GSOC Idea: Packages End User UI

Toshio Kuratomi a.badger at gmail.com
Thu Mar 26 00:05:38 UTC 2009


Tom "spot" Callaway wrote:
> On 03/25/2009 06:03 PM, mapleoin at lavabit.com wrote:
> 
>> The proposal is to create another view of the pkgdb aimed at the general
>> fedora user. The project will be integrated with existing tools (yum,
>> bodhi) with a desire to centralize their information and present it in a
>> suitable form for the intended audience. It will provide package
>> information such as: project website, pkg version, occupied space,
>> categories, dependencies, user commenting/reviewing of packages, user tags
>> with keywords (which will be exported to other tools in the future and
>> used for searching).
> 
> Not to put a damper on your idea, but this is precisely one of the goals
> of Fedora Community.

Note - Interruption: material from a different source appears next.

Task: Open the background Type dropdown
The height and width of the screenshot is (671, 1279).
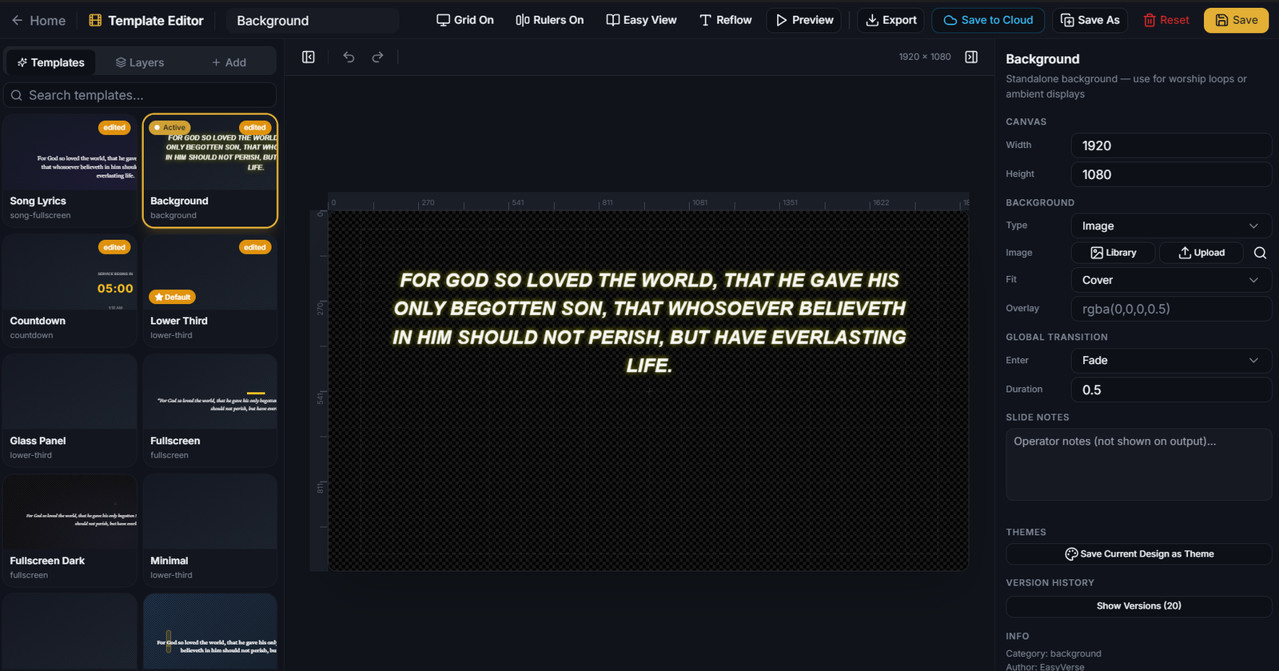Action: pos(1170,226)
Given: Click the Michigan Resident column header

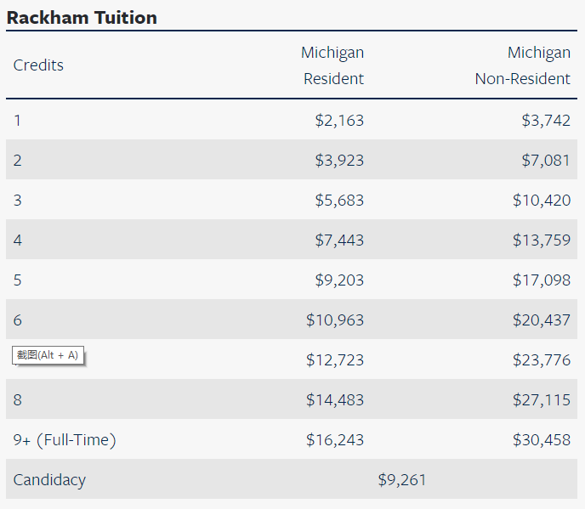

See:
> http://www.mail-archive.com/fedora-announce-list@redhat.com/msg01493.html
> 
> That email doesn't put it very well, but I think you'll find that it
> will cover a lot of the bases you're interested in. We're hopeful to
> have something live within the next few weeks.
> 
> Once we've got that up and running, there will undoubtedly be
> functionality that is in your list that we have not provided yet, and I
> think adding those apps to the Fedora Community environment will be a
> great GSOC.
> 
I disagree.  I think this is a great thing to do this year in the
PackageDB.  When Fedora Community is up and running, giving access to
the data via the Fedora Community platform could be a great project for
next year's summer of code (or over the course of the year if maploin
wants to continue working on that aspect). There's a few reasons for this:

1) Fedora Community pulls data from other places and puts them together
usefully.  This is information that belongs in the PackageDB.  Exposing
the information via Fedora Community is not precluded by this.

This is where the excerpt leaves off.